The photosubstitution reactions of molybdenum hexacarbonyl with σ and π donor ligands were investigated using photoacoustic calorimetry and computational methods in a series of linear alkane solvents (pentane, hexane, heptane, octane, decane, and dodecane). The results show that reaction volumes make a significant contribution to the photoacoustic signal and must be considered during thermodynamic calculations based on photoacoustic measurements. The enthalpies of CO substitution by an alkane solvent and subsequent substitution by each Lewis base were determined. Corresponding Mo–L bond energies (kcal mol–1) were calculated: L = linear alkanes (13), triethylsilane (26), 1-hexyne (27), 1-hexene (27), and benzene (17). The relative energies are in agreement with computational results. The experimental reaction volume for CO substitution by alkane was positive (15 mL mol–1) and negative or close to zero for alkane substitution by a Lewis base (for example, −11 mL mol–1 for triethylsilane and 3.6 mL mol–1 for benzene). The errors in the experimental and computational reaction volumes are large and often comparable to the reaction volumes.

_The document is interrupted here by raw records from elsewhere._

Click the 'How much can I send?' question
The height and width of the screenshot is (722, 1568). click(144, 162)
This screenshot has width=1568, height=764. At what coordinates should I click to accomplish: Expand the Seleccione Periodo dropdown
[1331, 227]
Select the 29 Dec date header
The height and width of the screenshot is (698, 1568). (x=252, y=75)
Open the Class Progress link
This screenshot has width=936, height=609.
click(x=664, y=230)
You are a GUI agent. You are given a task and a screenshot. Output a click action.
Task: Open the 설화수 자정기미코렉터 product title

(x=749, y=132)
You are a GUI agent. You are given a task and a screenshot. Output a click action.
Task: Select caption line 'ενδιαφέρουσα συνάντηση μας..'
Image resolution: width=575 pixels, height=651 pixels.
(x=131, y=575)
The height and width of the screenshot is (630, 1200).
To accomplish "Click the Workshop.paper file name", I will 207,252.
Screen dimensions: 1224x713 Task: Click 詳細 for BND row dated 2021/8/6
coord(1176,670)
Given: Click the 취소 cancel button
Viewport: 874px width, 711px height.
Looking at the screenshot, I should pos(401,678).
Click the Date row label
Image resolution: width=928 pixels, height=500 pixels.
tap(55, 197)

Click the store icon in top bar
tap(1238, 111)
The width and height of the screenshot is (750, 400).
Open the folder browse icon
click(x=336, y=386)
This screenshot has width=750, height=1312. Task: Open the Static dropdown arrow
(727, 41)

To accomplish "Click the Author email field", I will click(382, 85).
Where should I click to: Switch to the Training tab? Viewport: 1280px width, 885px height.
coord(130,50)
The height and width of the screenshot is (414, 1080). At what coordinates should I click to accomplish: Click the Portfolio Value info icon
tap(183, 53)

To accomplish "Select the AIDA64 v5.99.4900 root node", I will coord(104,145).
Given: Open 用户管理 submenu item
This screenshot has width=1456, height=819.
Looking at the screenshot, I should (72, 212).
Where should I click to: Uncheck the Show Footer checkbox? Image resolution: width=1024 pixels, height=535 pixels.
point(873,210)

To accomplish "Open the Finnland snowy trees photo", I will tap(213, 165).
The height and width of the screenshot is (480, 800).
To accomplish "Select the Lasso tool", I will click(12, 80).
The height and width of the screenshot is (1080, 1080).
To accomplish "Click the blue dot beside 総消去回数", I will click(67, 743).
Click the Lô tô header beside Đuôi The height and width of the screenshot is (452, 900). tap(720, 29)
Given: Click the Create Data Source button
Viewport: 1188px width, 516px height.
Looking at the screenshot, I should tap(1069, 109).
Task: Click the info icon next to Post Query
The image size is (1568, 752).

An improved calibration of the methods as well as a better understanding of the underlying physics involved is needed. For the Lewis bases reported in this study, the second-order rate constants for the displacement of a coordinated alkane are less than diffusion control (5 × 106–4 × 107 M–1 s–1) and decrease monotonically with the alkane chain length. The rate constants correlate better with steric effects than with bond energies. An interchange mechanism is consistent with the results.